The United Nations Children’s Fund (Unicef) in a recent 2022 outlook report, found that food insecurity is anticipated this year, particularly during the lean season from October last year to March this year.
Unicef said this will be a factor of some poorer households in some deficit producing southern and extreme-northern areas who will be market reliant with lower purchasing power due to volatile macroeconomic conditions. As such, Unicef estimated that up to 2,5 million people will face nutritional crises.
Some of these challenges highlighted led to the British based global network of humanitarian agencies, Start Network, announcing the purchase of an innovative insurance policy in partnership with African Risk Capacity (ARC) and the Zimbabwe government this week.
“Start Network is working alongside the World Food Programme (WFP) who purchased a similar insurance policy, and has been working on ARC with the government of Zimbabwe since 2019. The three complementary policies will protect more than 800 000 people in Zimbabwe from drought risk during the 2021/2022 agricultural season,” the Start Network said in a statement.
“The US$2,5 million policy purchased by Start Network and the US$1,5 million policy purchased by WFP are provided by African Risk Capacity and complement the US$2,5 million product purchased by the government of Zimbabwe.”
In a letter dated January 14, 2022, addressed to President Emmerson Mnangagwa, the International Trade Union Confederation (ITUC) noted that employee incomes had been severely diminished leaving more people vulnerable and that there was a need to rectify the situation.
“Prior to your government assuming power from the late former President Robert Gabriel Mugabe, teachers were earning a salary of US$540,00 per month and now only earn about US$200,00 per month. Teachers wonder whether this is the new dispensation that you promised,” ITUC said.
“Furthermore, teachers and other civil service employees continue to earn in Zimbabwean dollars while goods and services are mostly priced in United States dollars. This has resulted in their income severely diminishing through the unfavorable exchange rate of the US$ and the Zimbabwean dollar. Your government has dismally failed to contain the rising cost of living.”
The ITUC pleaded with Mnangagwa to consider repealing “ill-conceived economic policies” that have failed, to restore the purchasing power of consumers to curb the worsening food security situation in the country.
The World Bank warned in its January 2022 Global Economic Prospects report that countries like Zimbabwe may have little room for support owing to debt, lost fiscal revenue and rising inflation.
“Policy space has narrowed further owing to increasing public debt levels, lost fiscal revenue, and rising inflation in some countries. Several large SSA economies tightened policy in 2021 over concerns about rising energy and food prices (Angola, Mozambique, Ethiopia, South Africa, Zambia, Zimbabwe),” the World Bank said.
This is one of the reasons why the country is being encouraged to implement internationally recommended political and economic reforms to unlock fresh lines of credit.

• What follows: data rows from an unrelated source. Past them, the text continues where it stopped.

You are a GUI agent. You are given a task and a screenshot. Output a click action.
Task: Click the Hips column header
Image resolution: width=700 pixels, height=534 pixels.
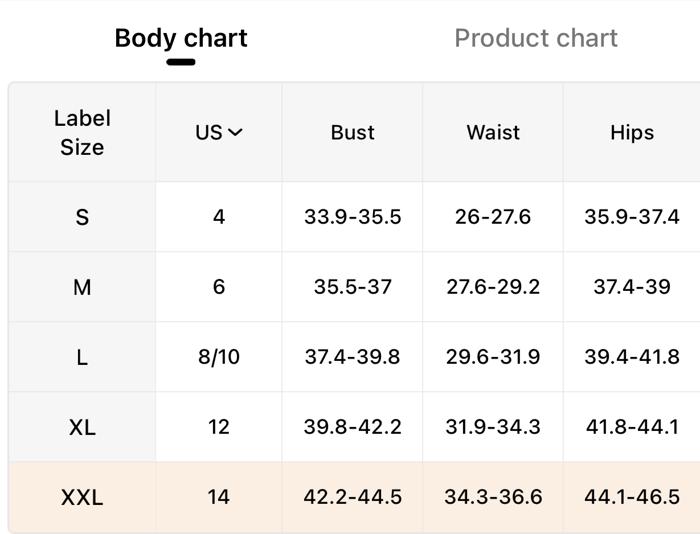632,133
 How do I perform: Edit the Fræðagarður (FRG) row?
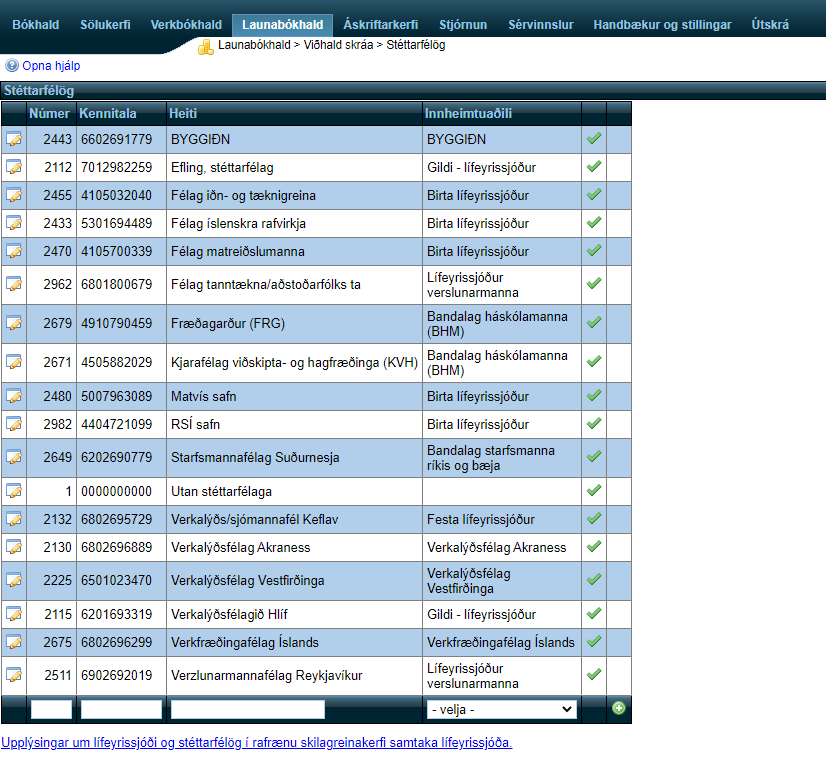[14, 324]
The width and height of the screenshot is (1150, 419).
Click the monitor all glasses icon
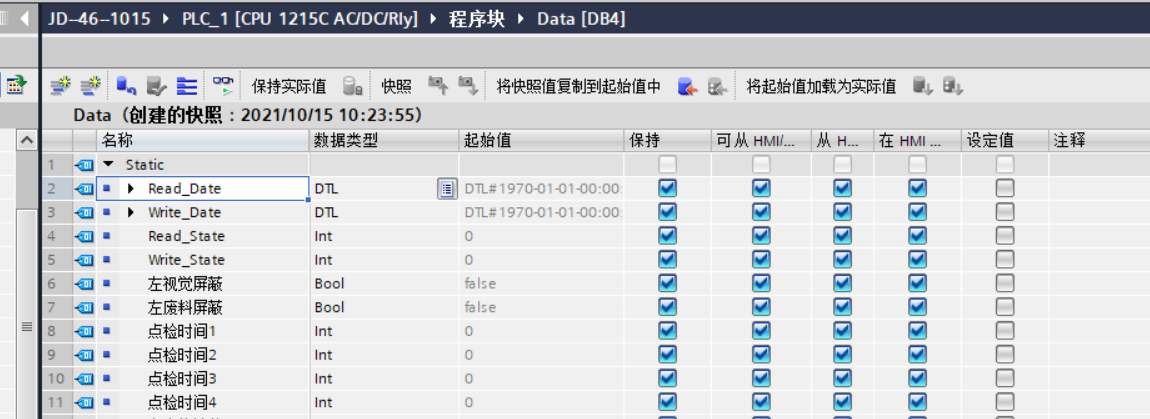point(222,87)
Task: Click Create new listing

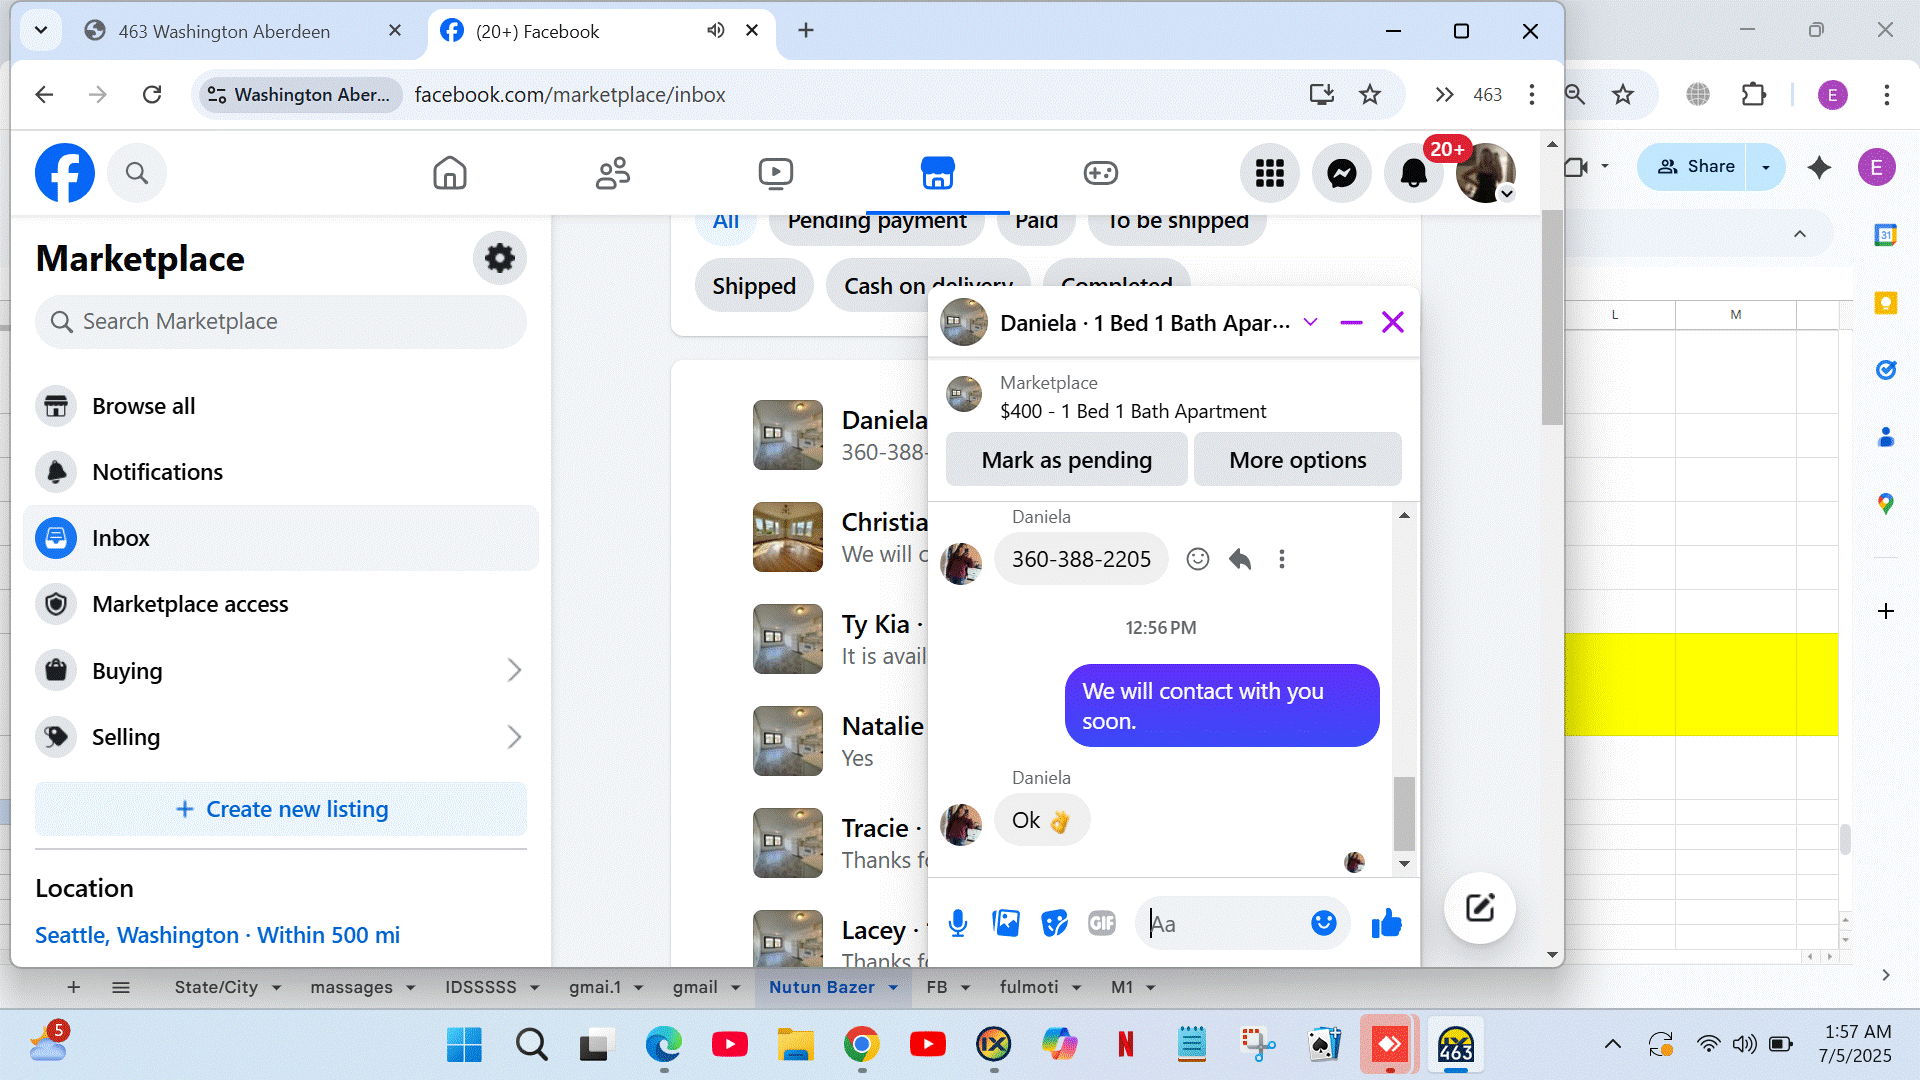Action: coord(281,809)
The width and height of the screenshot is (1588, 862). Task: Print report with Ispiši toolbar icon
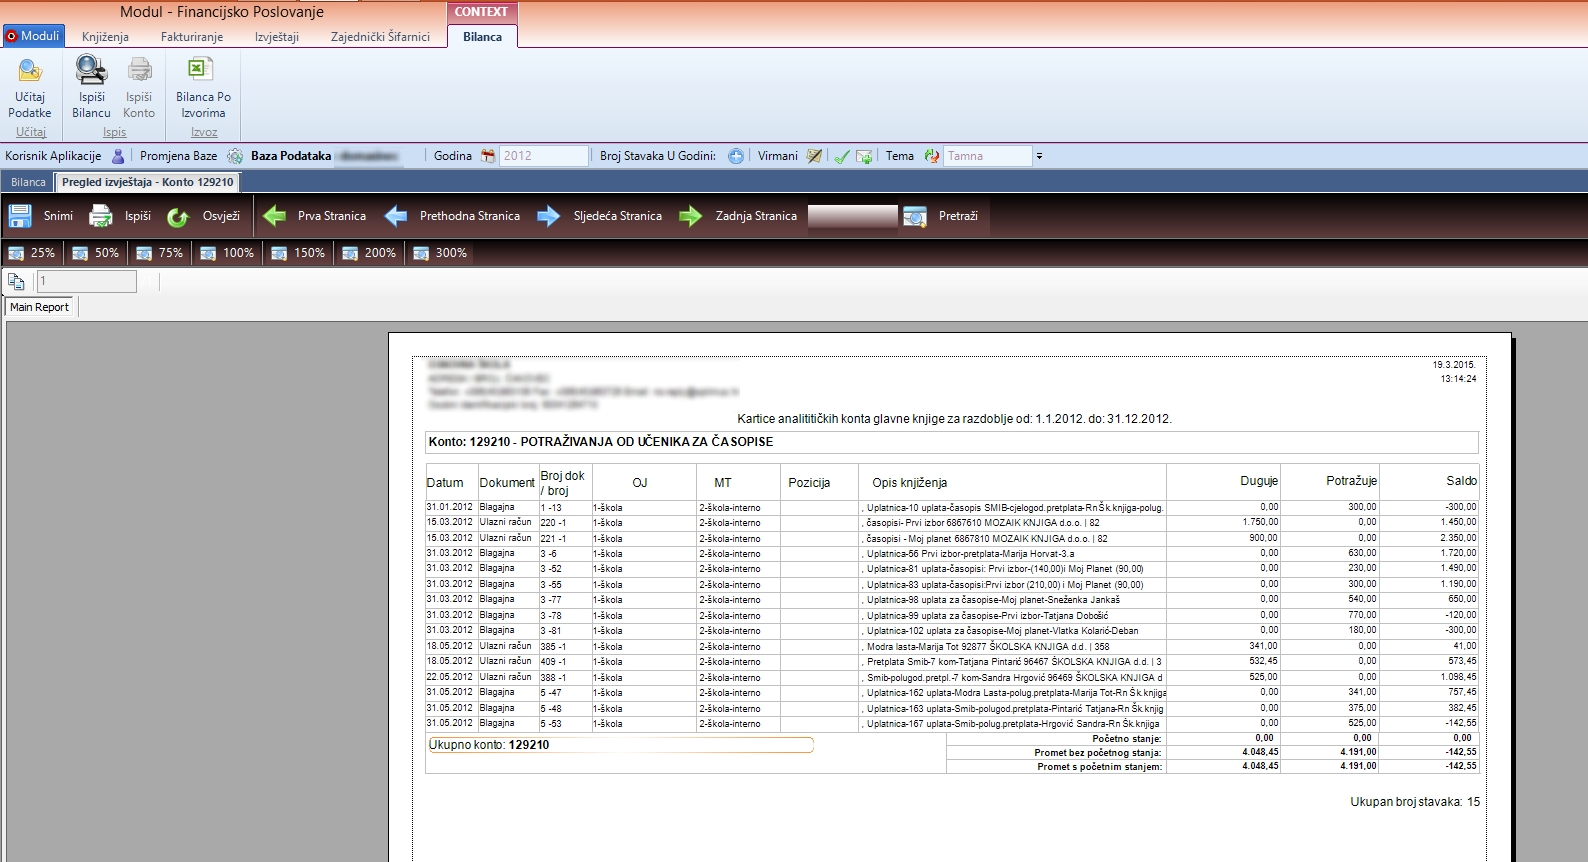coord(101,216)
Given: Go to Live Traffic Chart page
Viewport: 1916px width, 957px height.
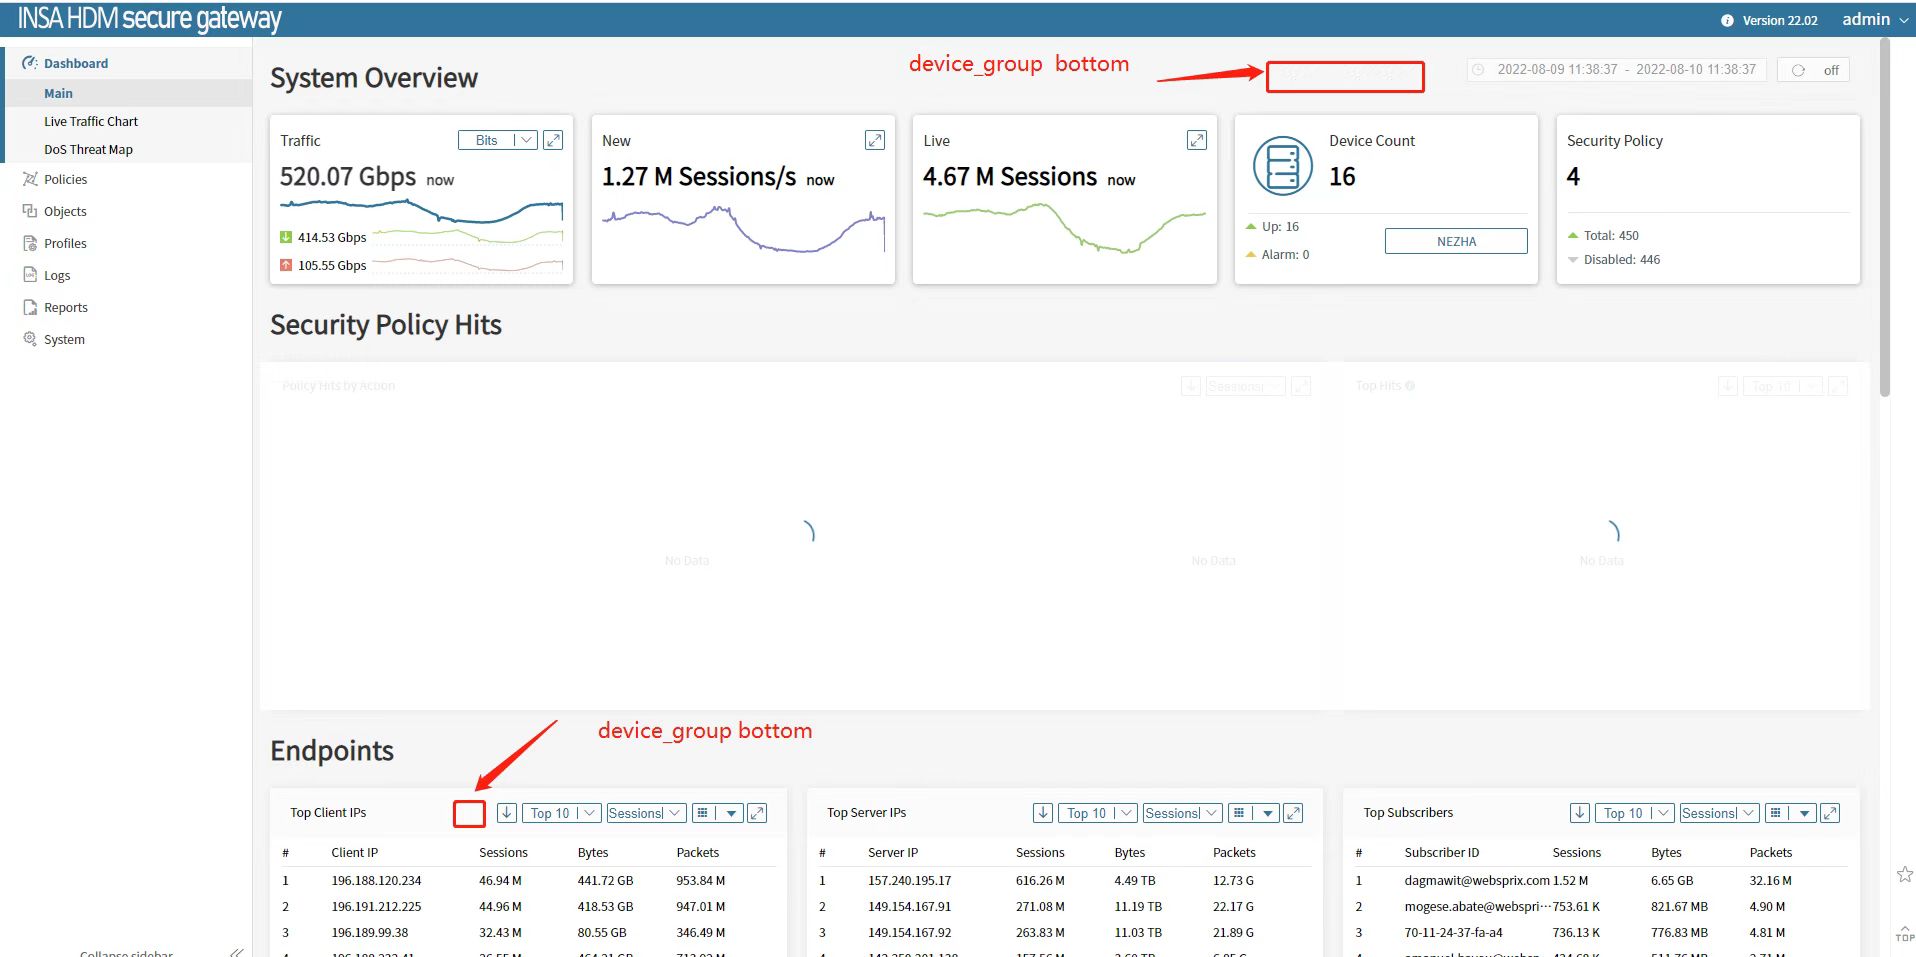Looking at the screenshot, I should pyautogui.click(x=91, y=121).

These recommendations include reducing corruption costing Zimbabwe over US$1 billion a year, fixing electoral laws to encourage an environment of free and fair elections, reducing state sponsored attacks by the country’s security forces and increasing social and infrastructure spending.
The Zimbabwe government has been encouraged to stop the interference of security forces in the governance and democratic processes of the country.
One big test for the government will be the upcoming March 26 by-elections and the 2023 elections.